Год брачных союзов Федор фон Цобельтиц
Fedor von Zobeltitz DAS HEIRATSJAHR
Перевод с немецкого Александры Варениковой
Серийное оформление и иллюстрация на обложке Екатерины Скворцовой
Оформление обложки Татьяны Гамзиной-Бахтий
© А. М. Вареникова, перевод, 2025
© Е. С. Скворцова, иллюстрация на обложке, 2025
© Издание на русском языке, оформление. ООО «Издательская Группа „Азбука-Аттикус“», 2025 Издательство Иностранка®
Глава первая, в которой фройляйн Бенедикта фон Тюбинген предстает не в самом выгодном свете, а также много говорится о годе брачных союзов в графской семье фон Тойпен
В так называемом садовом салоне господского дома старый Ридеке давал указания, касающиеся завтрака. Как обычно, это занимало много времени, поскольку по утрам старый Ридеке никогда не спешил.

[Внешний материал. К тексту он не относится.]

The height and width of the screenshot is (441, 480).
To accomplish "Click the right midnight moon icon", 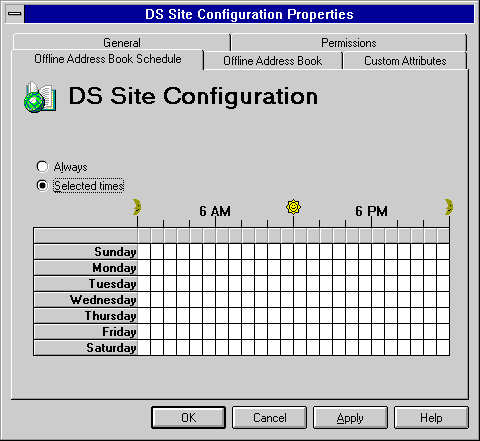I will [x=449, y=207].
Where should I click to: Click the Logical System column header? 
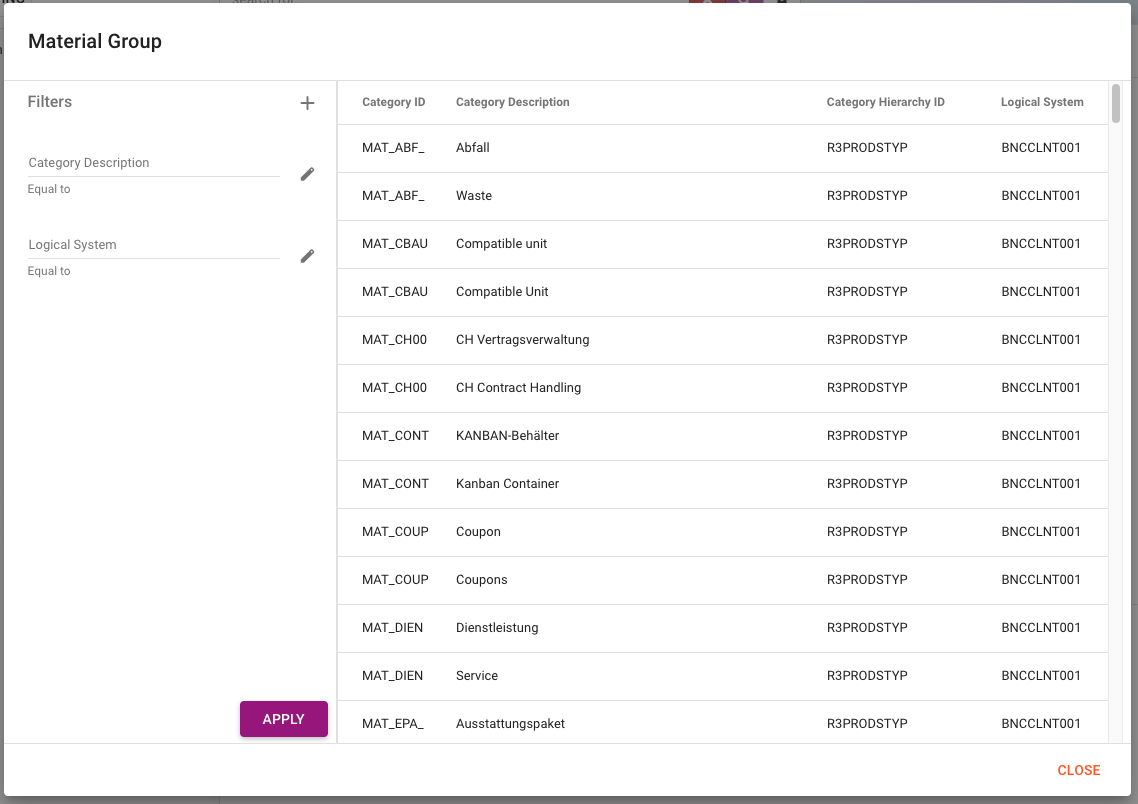(1041, 102)
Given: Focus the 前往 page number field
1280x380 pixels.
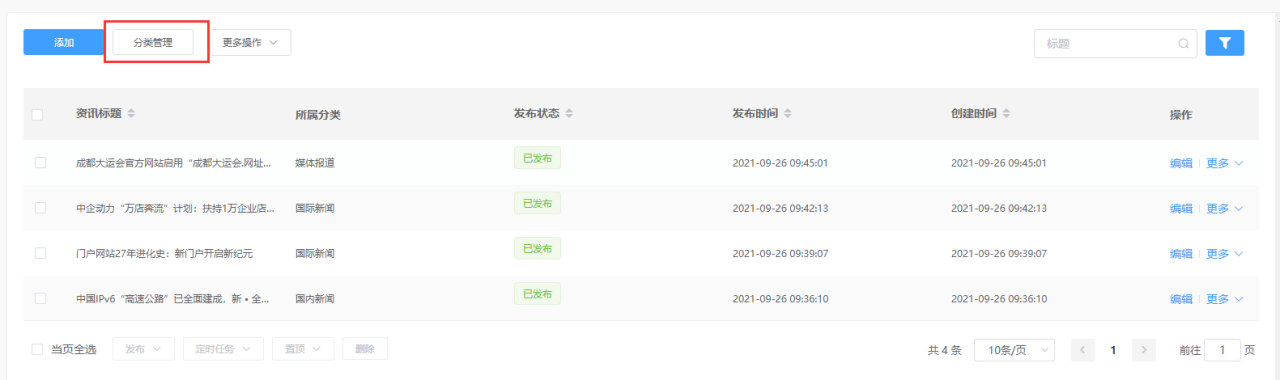Looking at the screenshot, I should [1222, 350].
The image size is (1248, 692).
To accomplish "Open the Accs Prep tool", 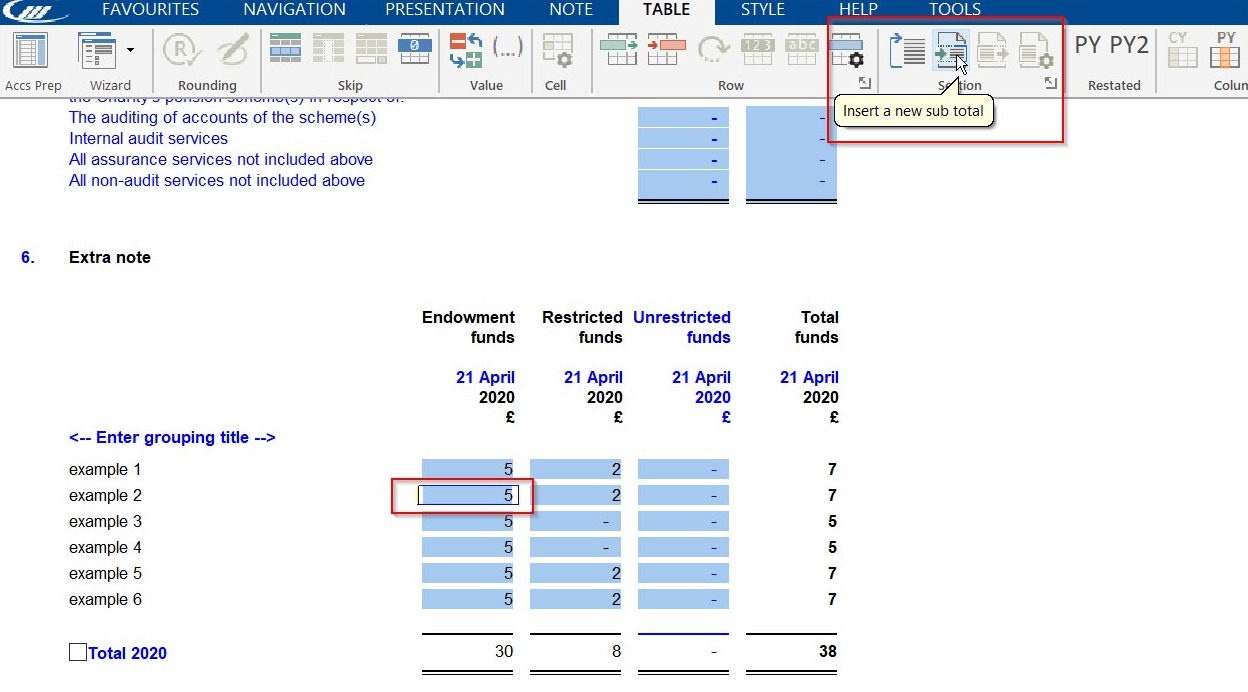I will coord(33,48).
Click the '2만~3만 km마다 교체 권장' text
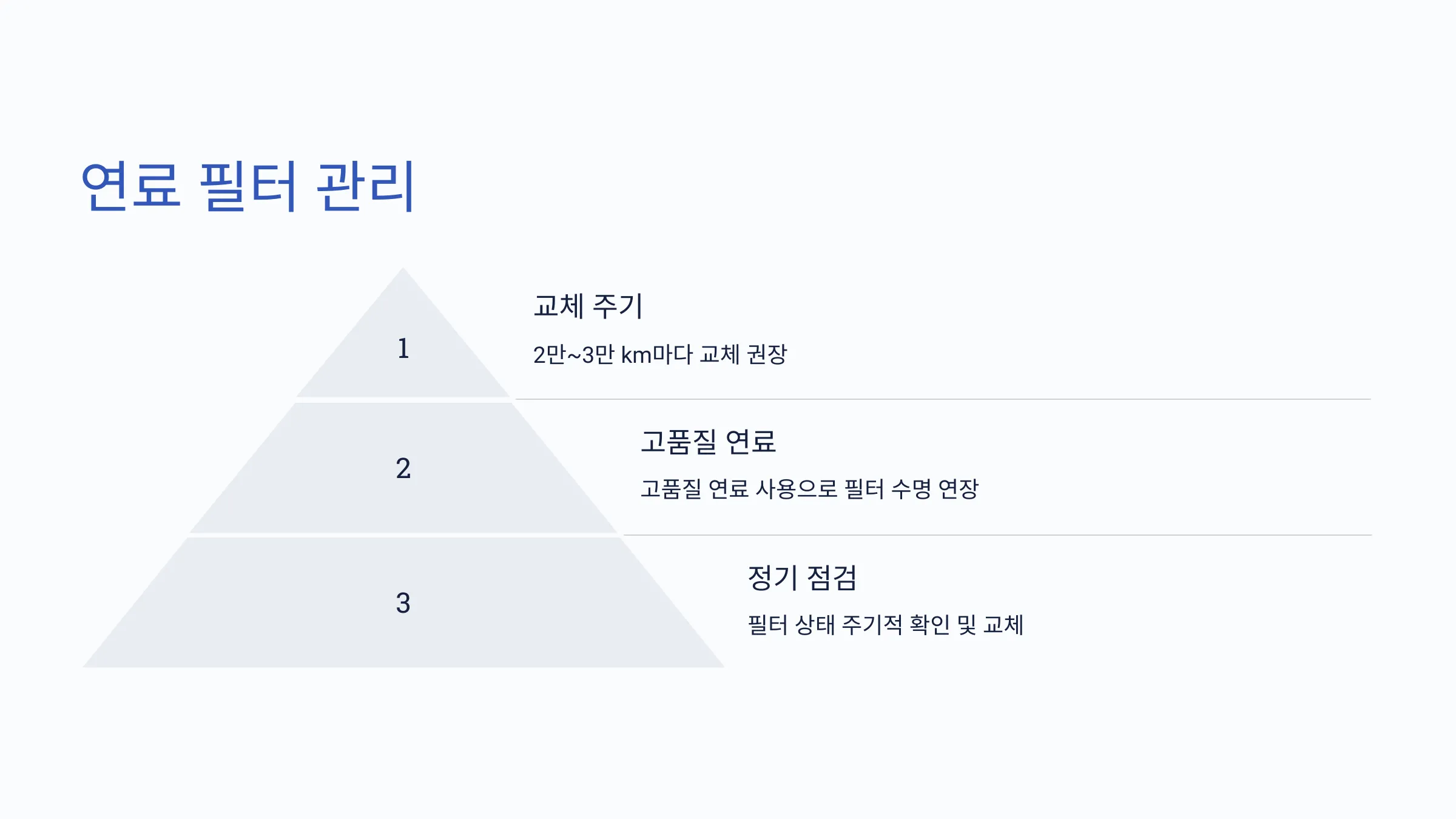 pyautogui.click(x=660, y=354)
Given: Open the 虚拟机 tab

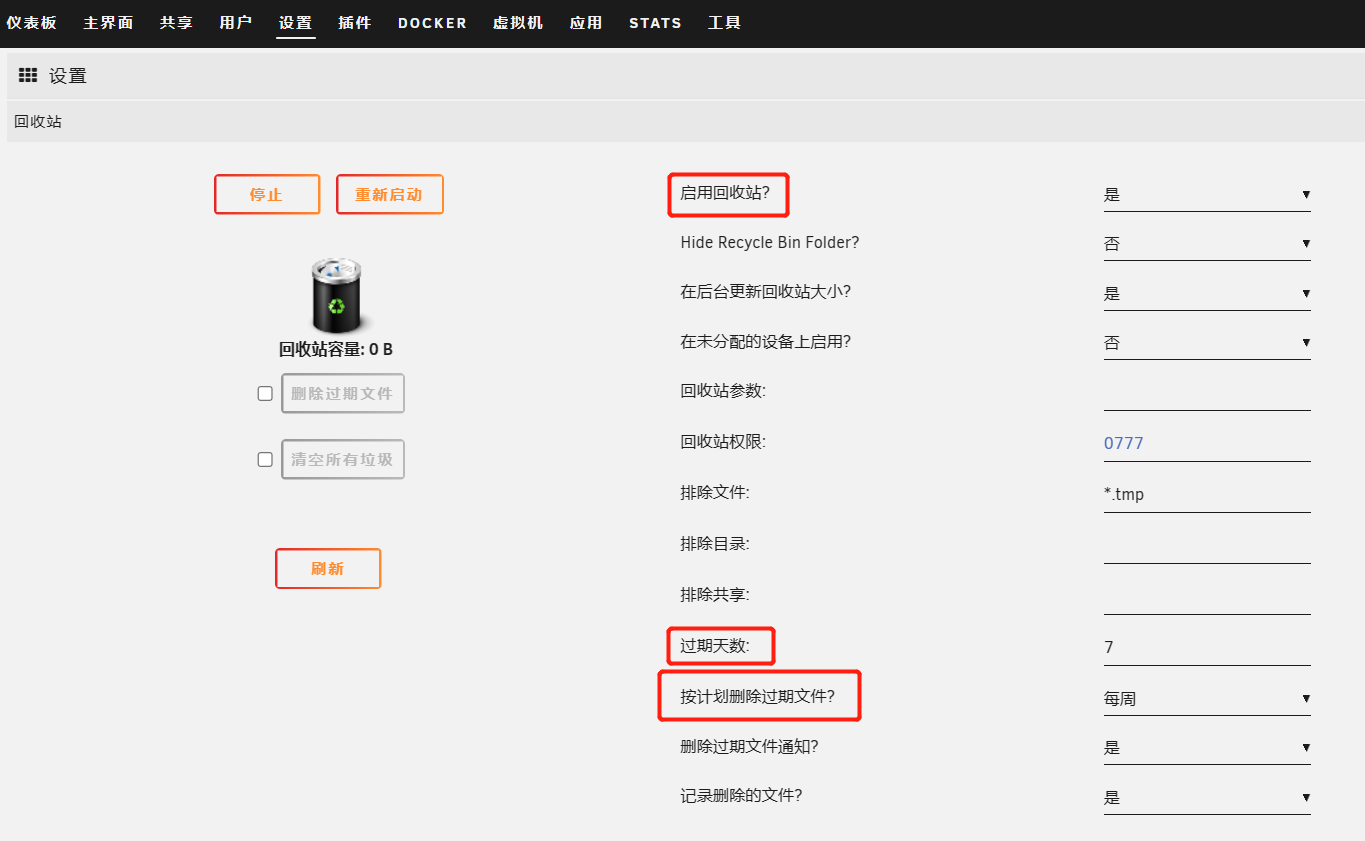Looking at the screenshot, I should click(x=518, y=23).
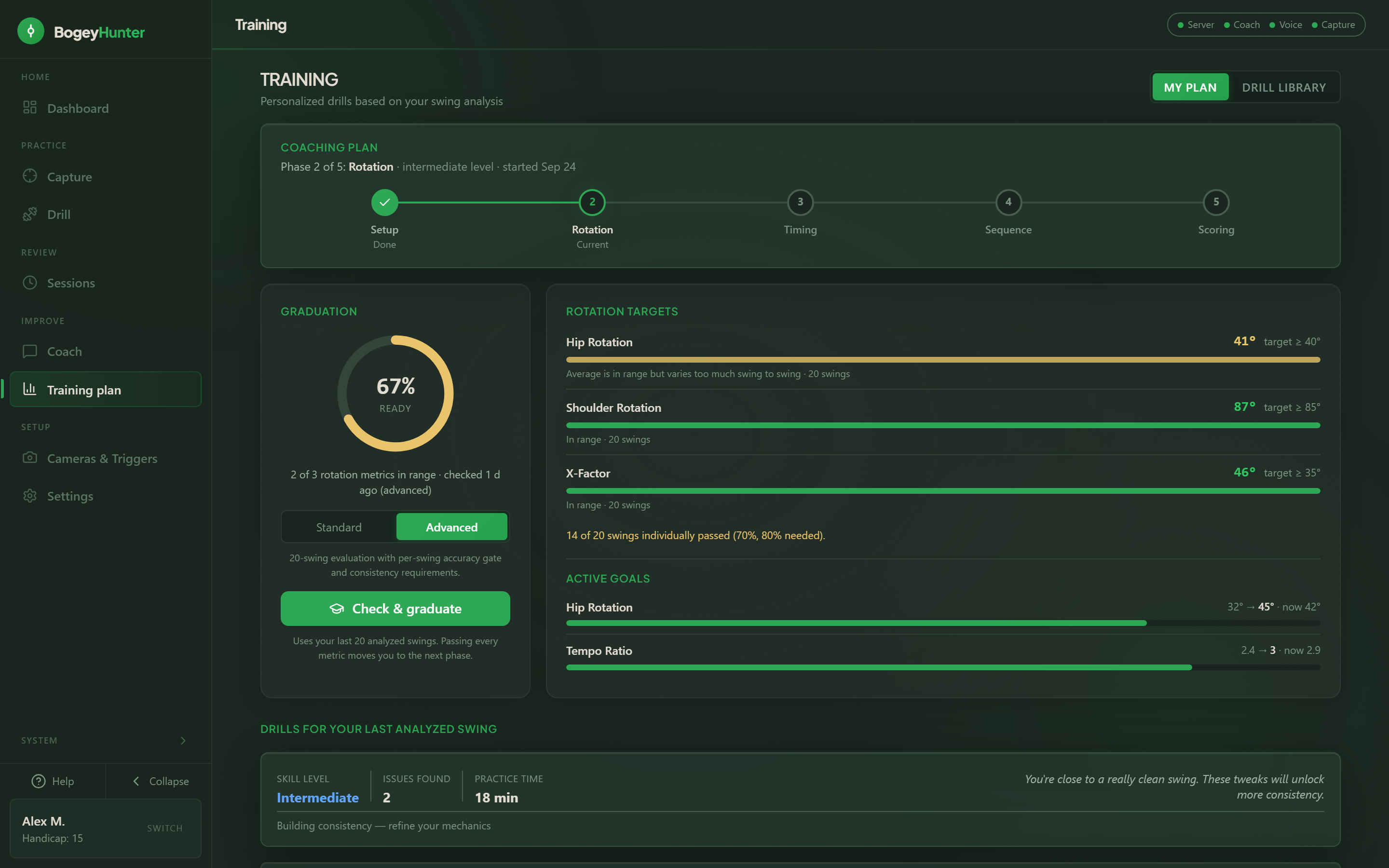Open the Capture crosshair icon
Image resolution: width=1389 pixels, height=868 pixels.
click(30, 176)
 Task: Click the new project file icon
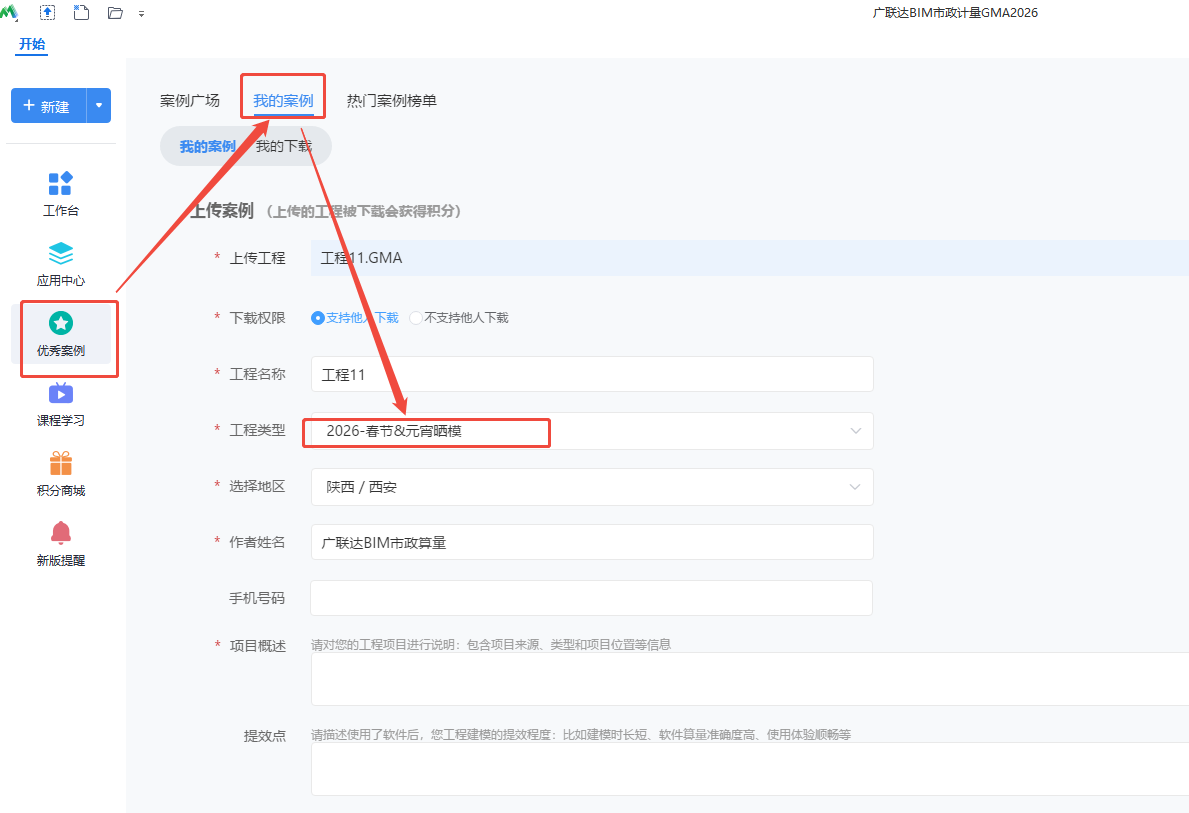coord(80,13)
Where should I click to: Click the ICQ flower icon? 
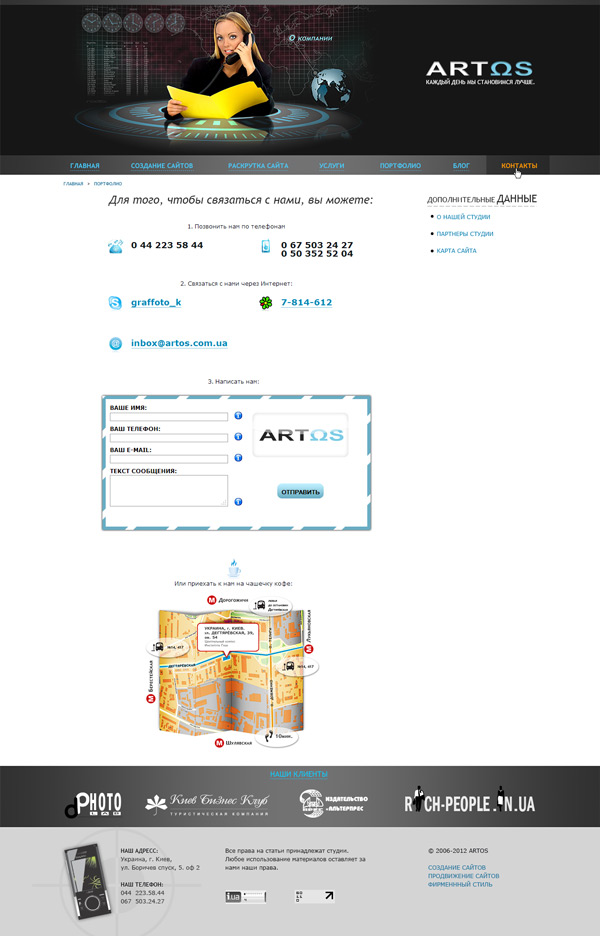pyautogui.click(x=265, y=302)
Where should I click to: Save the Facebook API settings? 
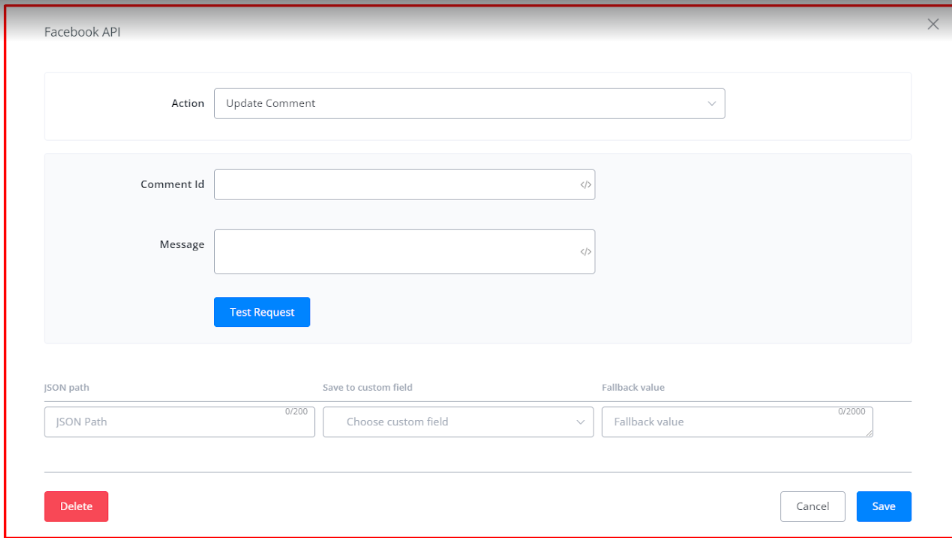pos(883,507)
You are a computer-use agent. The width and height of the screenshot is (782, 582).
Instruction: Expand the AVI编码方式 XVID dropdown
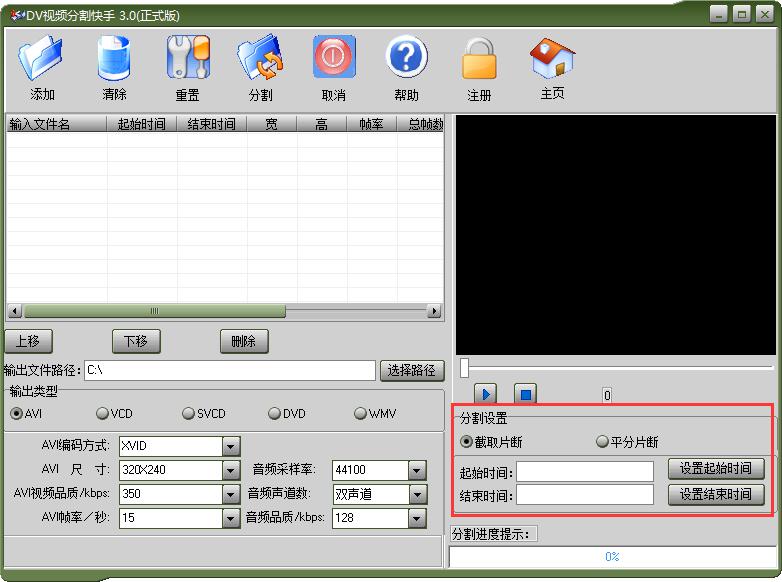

Месяцем ранее ему исполнилось шестьдесят, однако он сохранял былую стать. В тот день он подчеркнул ее, надев белую льняную куртку в синюю полоску вместо длинной ливреи. Шейный платок был, как всегда, повязан со всей тщательностью. По мнению Ридеке, именно по этой детали можно было понять, стоит перед тобой господский слуга или же обычный лакей. Современные галстуки казались ему чем-то ужасным. На шее следовало красоваться узкому белому платку, сложенному вдвое и свободным узлом повязанному вокруг шейного воротника. Только такой подобал господскому слуге.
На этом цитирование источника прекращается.